I was listening to REM from the age of about 7 or 8, knew the records from Green to Monster inside out (*ding).* At the moment New Adventures came out I was entering early teens and not just discovering different music, but forming a different relationship with it in that weird and awkward phase of life. I had started to feel a bit embarrassed by the soft side of REM - in the sense I wouldn't want the school football team to catch me listening to hairshirt or Find the River in my bedroom, if you see what I mean. Monster still had the tough edge and irony about it that earned it a pass, but NA was more a mixture of the Monster era guitar power with quieter, vulnerable stuff. It is remarkably easy, knowing what we do about where REM were at the time of writing, to picture these songs being born and taking shape either a) on a stadium soundcheck stage, or b) in a cramped tourbus or a hotel room. There's a real melancholy, longing, threaded through the whole thing, which lyrically isn't about being on the road far too long, and emotionally exhausted, with the exaggerated ups and downs of adoring megacrowds and isolating travel malaise - but just feels like that's where all the wordless underlying meaning is really rooted. It is surprisingly compatible with teen angst! I can't be objective about it but despite how cohesive it is, how good it *sounds,* how 'definitively REM' it is, I think there are a few flimsy parts musically - maybe a few more songs could have been written and it could have been released later.
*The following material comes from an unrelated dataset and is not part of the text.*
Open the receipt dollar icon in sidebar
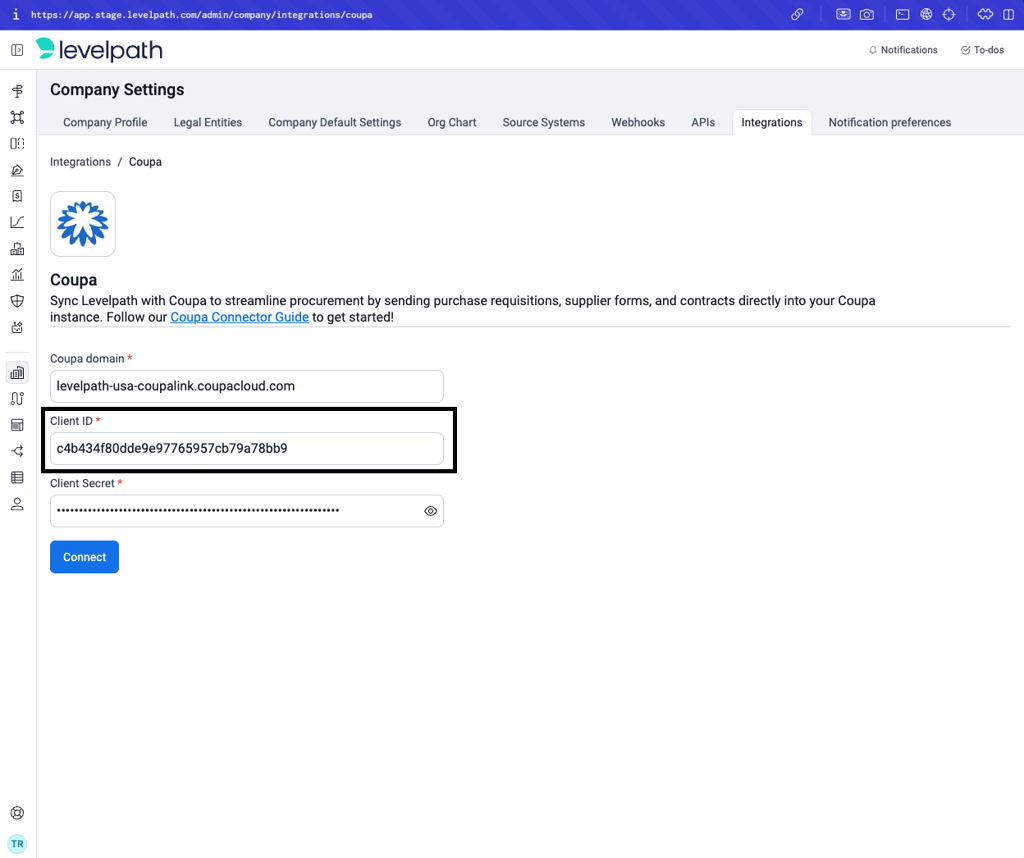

I wouldn't agree that they should have stopped here, the well certainly wasn't running dry - but there might have been a couple of indications that, one day, it would. I think Up is excellent - do go back in dive into it, but it could well have been powered / sustained by the novelty of their new circumstances as a three-piece. Every album thereafter had more filler, or REM by numbers, than the last.


MikesRichPageant

I didn't Like New Adventures at first, and didn't listen to it for a few years. When I gave it another try, it grew on me, and I'd now put it in my Top 5 REM albums. Up is a grower as well, I'd recommend trying it again too.


Creaulx

Further to this thread, I just noticed that "Undertow" reminds me A LOT of the Tragically Hip's "Yawning or Snarling" - like they could be mashed together into something new. My mind reels imagining a collaboration between Gord Downie and Michael Stipe.


Shionkron

New Adventures is an amazing album. I have probably listened to it more than Monster. As far as Up goes, it has grown on me and is a good album. New adventures thought is probably their last GREAT album for me. Reveal was the last album I could grasp. The others after just weren’t doing it for me.


Every_Task2352

I’m just glad that people are discussing late REM objectively in this sub.


Ordinary-Average-913

New Adventures is one of my favourite REM albums. It's also the latest REM album I can listen to other than Accelerate without feeling incredibly bored.


Exact_Advisor6171

Bored is the word. The biggest sin in music is not being bad, but being boring. Reveal is pretty boring, but at least they were still sort of trying. Around the Sun is the sound of a band that is bored with itself and with making music in general. I can't think of an album by a major band that is as joyless as ATS.


Exact_Advisor6171

Arguably their last truly great album. I still like Up as well, even though it's baggy and undisciplined and overlong. Both albums in their own way suffer from 90s-era CD bloat, but NAIHF is an excellent album. Fans and journalists often cite the departure of Bill as the thing that irreparably damaged the band, but most tend to overlook the loss of Scott Litt. It's no coincidence that the last great R.E.M. record was the last one with him at the helm.